DC arts agency issues, then quickly retracts, restriction on artistic expression

First posted December 13, 2018 3:45pm EST
Last updated July 1, 2019 2:45pm EDT

All Associated Themes:

  • Artistic Expression
  • Hate Speech

After having awarded contracts to various artists in the nation’s capital, the D.C. Commission on the Arts and Humanities (DCCAH) emailed a final amendment to all contracted artists, requesting they sign onto a provision that would allow their funding to be pulled in case their artwork violated standards of violence, politicization, or obscenity.

Key Players

The D.C. Commission on the Arts and Humanities provides grants, professional opportunities, education enrichment, and other programs and services to individuals and nonprofit organizations in Washington, D.C.

Angie Gates is the DCCAH’s interim executive director. She signed a contract amendment that many artists criticized as infringing upon free expression.

Muriel Bowser is mayor of D.C., a position she has held since 2015. The DCCAH receives its funding from the D.C. city government and is ultimately administered by Bowser. Shortly after hearing about the proposed amendment, she had it rescinded and issued a statement in support of artistic expression.

Further Details

On Nov. 5, 2018, DCCAH emailed all grantees that it would be adding an amendment with new stipulations to their awards. According to The Washington Post, the new regulations would require artists to avoid producing artwork that could be viewed as lewd, lascivious, vulgar, and overtly political or violent.

The D.C. arts community, backed by the National Coalition Against Censorship and the American Civil Liberties Union (ACLU), protested the restriction, prompting D.C. councilmembers to become involved and speak out against the proposed changes.

ACLU lawyer Deepak Gupta explained to the Washington City Paper that the amendment clearly violated the artists’ constitutional rights because, under its terms, the commission would have the sole authority to decide whether artwork should be censored, which could have a chilling effect on artists’ freedom of expression.

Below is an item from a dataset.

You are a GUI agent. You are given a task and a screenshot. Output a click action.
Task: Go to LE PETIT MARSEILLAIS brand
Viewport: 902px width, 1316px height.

Though the amendment was signed by DCCAH’s Interim Executive Director Angie Gates, other members of the commission indicated in an email obtained by the City Paper that “commissioners weren’t made aware of this before it was sent out to the grantees.” The Mayor’s Office was similarly eager to distance itself from the amendment and immediately moved to rescind it. DCCAH Chief of External Affairs Jeffrey Scott told the City Paper: “The Bowser Administration stands firmly behind our shared DC Values and will always strive to uphold our mission of service to the District and its residents. The [DCCAH] believes deeply in the right to freedom of expression and would never seek to violate that right by censoring the work of any grantee.”

According to the City Paper, some believe the amendment was a reaction to work produced a month earlier by local artist Marta Pérez-Garcia, who received $50,000 from the DCCAH for her installation for the D.C. Coalition Against Domestic Violence. Her piece, which was displayed in a municipal center, included cloth dolls made by survivors of abuse that were suspended in a manner that upset at least one visitor because this seemed to depict a lynching.

Outcome 

Following backlash, the mayor rescinds DCCAH contract amendment that would have allowed censorship

Five days after artists were alerted to the new clause in their contracts, Bowser rescinded the amendment that would have allowed DCCAH to pull funding from projects it deemed “lewd, lascivious, vulgar, overtly political, or excessively violent” or that constituted sexual harassment or were, in any other way, “illegal.” A bill is under review by the D.C. Council that would change the role of the commission, turning it into an advisory body rather than an arts funder.

In a statement to The Post, Peter Nesbett, executive director of the Washington Project for the Arts, said, “Now we have to make sure that the amendment is truly rescinded, that artists and organizations that signed it are not bound by its restrictive conditions.”